• Work instruction:
Each record below needs to be retyped exactly.

• Records for the task:

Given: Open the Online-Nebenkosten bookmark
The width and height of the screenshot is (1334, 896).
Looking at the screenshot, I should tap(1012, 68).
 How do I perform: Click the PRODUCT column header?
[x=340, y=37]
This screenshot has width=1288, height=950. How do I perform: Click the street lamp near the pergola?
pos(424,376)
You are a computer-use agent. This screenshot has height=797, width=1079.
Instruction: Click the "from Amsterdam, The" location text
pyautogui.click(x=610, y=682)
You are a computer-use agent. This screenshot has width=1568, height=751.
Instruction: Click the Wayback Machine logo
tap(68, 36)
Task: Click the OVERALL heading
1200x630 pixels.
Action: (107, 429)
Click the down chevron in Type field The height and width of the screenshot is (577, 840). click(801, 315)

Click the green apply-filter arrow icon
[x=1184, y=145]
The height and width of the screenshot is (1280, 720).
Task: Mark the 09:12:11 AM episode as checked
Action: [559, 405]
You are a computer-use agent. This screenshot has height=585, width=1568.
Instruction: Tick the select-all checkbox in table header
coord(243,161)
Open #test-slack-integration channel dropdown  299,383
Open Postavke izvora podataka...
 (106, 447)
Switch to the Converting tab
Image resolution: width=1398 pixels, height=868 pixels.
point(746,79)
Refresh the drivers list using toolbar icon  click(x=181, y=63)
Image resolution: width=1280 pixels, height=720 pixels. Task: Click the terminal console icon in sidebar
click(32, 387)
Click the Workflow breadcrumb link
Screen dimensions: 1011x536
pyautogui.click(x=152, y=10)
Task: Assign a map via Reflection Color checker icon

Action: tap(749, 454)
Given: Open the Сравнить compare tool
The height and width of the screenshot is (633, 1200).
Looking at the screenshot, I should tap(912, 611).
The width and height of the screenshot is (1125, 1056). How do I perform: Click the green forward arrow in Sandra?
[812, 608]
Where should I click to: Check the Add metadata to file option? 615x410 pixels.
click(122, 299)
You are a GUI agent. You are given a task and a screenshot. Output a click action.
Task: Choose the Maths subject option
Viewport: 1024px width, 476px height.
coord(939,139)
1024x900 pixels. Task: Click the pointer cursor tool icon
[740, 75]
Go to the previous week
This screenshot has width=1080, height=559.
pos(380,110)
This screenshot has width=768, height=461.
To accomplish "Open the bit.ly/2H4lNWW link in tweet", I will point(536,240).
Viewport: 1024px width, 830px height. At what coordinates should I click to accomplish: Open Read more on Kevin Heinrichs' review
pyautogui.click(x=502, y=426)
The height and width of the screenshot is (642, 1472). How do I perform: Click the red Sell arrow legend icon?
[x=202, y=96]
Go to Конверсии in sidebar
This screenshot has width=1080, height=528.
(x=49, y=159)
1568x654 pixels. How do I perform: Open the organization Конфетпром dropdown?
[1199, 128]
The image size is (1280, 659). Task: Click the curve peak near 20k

• Task response:
Given: Open the Online-Nebenkosten bookmark
The width and height of the screenshot is (1334, 896).
Looking at the screenshot, I should tap(1012, 68).
 How do I perform: Click the PRODUCT column header?
[x=340, y=37]
This screenshot has width=1288, height=950. How do I perform: Click the street lamp near the pergola?
pos(424,376)
You are a computer-use agent. This screenshot has height=797, width=1079.
Instruction: Click the "from Amsterdam, The" location text
pyautogui.click(x=610, y=682)
You are a computer-use agent. This screenshot has width=1568, height=751.
Instruction: Click the Wayback Machine logo
tap(68, 36)
Task: Click the OVERALL heading
1200x630 pixels.
Action: (107, 429)
Click the down chevron in Type field The height and width of the screenshot is (577, 840). click(801, 315)

Click the green apply-filter arrow icon
[x=1184, y=145]
The height and width of the screenshot is (1280, 720).
Task: Mark the 09:12:11 AM episode as checked
Action: [559, 405]
You are a computer-use agent. This screenshot has height=585, width=1568.
Instruction: Tick the select-all checkbox in table header
coord(243,161)
Open #test-slack-integration channel dropdown  299,383
Open Postavke izvora podataka...
 (106, 447)
Switch to the Converting tab
Image resolution: width=1398 pixels, height=868 pixels.
point(746,79)
Refresh the drivers list using toolbar icon  click(x=181, y=63)
Image resolution: width=1280 pixels, height=720 pixels. Task: Click the terminal console icon in sidebar
click(32, 387)
Click the Workflow breadcrumb link
Screen dimensions: 1011x536
pyautogui.click(x=152, y=10)
Task: Assign a map via Reflection Color checker icon

Action: tap(749, 454)
Given: Open the Сравнить compare tool
The height and width of the screenshot is (633, 1200).
Looking at the screenshot, I should tap(912, 611).
The width and height of the screenshot is (1125, 1056). How do I perform: Click the green forward arrow in Sandra?
[812, 608]
Where should I click to: Check the Add metadata to file option? 615x410 pixels.
click(122, 299)
You are a GUI agent. You are given a task and a screenshot. Output a click action.
Task: Choose the Maths subject option
Viewport: 1024px width, 476px height.
coord(939,139)
1024x900 pixels. Task: Click the pointer cursor tool icon
[740, 75]
Go to the previous week
This screenshot has width=1080, height=559.
pos(380,110)
This screenshot has width=768, height=461.
To accomplish "Open the bit.ly/2H4lNWW link in tweet", I will point(536,240).
Viewport: 1024px width, 830px height. At what coordinates should I click to accomplish: Open Read more on Kevin Heinrichs' review
pyautogui.click(x=502, y=426)
The height and width of the screenshot is (642, 1472). How do I perform: Click the red Sell arrow legend icon?
[x=202, y=96]
Go to Конверсии in sidebar
This screenshot has width=1080, height=528.
(x=49, y=159)
1568x654 pixels. How do I perform: Open the organization Конфетпром dropdown?
[1199, 128]
The image size is (1280, 659). Task: Click the curve peak near 20k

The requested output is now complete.